In June 2016, Mount Isa and Whyalla would have been bad investments too, with median house prices falling 22 per cent and 21 per cent since then.
Geraldton (-20.3 per cent) and Gladstone (-18.9 per cent) would have resulted in losses, too.
Here’s a look at how 48 property markets in Australia fared in the last three years:
Breaking it down: Regional property markets perform best
Speaking to Yahoo Finance, Propertyology managing director Simon Pressley said that Australians’ knowledge of regional property markets was “appalling” and “far from reality”.
“The single biggest myth in real estate is that population growth has the biggest influence on property prices (completely not true). The second biggest myth is that capital city property markets perform better than non-capitals (regional locations,” said Pressley.
“Without exception, there have always been (and will continue to be) real estate markets in parts of regional Australia which perform better than capital cities every single year.”
In the last 3 years, cities like Burnie and Launceston have outperformed Brisbane, Perth, Adelaide, Sydney, and Darwin, he pointed out.

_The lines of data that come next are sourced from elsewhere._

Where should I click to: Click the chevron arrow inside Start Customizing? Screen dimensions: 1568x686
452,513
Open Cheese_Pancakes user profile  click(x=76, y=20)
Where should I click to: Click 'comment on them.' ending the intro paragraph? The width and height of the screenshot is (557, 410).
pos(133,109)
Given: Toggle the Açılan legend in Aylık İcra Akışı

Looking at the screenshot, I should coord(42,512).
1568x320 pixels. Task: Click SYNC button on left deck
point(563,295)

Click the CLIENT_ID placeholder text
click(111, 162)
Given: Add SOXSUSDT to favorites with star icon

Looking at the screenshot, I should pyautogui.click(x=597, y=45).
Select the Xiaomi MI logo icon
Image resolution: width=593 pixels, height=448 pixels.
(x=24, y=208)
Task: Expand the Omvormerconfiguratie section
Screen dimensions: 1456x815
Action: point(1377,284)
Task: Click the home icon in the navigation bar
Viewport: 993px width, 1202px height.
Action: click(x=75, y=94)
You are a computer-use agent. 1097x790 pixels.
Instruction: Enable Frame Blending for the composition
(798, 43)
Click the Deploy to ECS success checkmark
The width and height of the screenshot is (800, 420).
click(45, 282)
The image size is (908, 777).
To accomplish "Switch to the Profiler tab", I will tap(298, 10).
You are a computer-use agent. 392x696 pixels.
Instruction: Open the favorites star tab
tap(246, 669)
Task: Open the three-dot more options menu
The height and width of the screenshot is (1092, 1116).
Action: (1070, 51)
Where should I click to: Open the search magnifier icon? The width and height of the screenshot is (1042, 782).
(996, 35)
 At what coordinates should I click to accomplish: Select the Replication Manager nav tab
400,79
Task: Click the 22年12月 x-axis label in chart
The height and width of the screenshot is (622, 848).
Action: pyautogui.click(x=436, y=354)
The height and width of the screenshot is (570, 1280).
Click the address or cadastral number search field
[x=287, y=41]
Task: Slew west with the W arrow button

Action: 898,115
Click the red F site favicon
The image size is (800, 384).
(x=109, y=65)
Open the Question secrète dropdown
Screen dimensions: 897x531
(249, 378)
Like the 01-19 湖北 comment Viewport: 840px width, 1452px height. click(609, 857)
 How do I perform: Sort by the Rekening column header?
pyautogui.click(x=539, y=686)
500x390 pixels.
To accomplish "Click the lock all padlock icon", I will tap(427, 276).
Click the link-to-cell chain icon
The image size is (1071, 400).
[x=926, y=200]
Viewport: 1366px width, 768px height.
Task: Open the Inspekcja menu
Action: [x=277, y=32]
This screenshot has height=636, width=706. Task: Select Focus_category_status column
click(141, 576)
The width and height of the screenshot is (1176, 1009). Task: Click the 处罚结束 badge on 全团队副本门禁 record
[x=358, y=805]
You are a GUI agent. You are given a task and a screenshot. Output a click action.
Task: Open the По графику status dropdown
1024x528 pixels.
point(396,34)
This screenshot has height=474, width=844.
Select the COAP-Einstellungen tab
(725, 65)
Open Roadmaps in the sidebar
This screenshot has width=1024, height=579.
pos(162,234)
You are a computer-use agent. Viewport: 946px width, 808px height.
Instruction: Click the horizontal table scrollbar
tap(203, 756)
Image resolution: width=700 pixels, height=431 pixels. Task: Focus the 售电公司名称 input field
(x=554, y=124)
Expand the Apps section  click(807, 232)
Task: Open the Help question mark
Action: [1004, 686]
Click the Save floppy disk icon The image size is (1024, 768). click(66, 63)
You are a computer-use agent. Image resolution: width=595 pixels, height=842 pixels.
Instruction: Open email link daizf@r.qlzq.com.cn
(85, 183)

“Orange (20.7 percent), Griffith (21.2 percent), Geelong (29.9 percent), Coffs Harbour (20 percent) and Ballarat (23.8 percent) have been among Australia’s best-performed property markets over the last 3 years,” Pressley added.
“Conversely, weak economic conditions in Queensland, Western Australia South Australia and NT in recent years have contributed towards the poor performance of regional property markets in their respective states. That said, the opposite may occur in future years.”
Economic conditions are much better in some parts of regional Australian than what many capital city residents realise: the lifestyle can be “exceptional”, and city-dwellers are moving as a result, Pressley said.
“Our analysis of internal migration data confirms that an increasing number of people are relocating away from expensive congested cities.”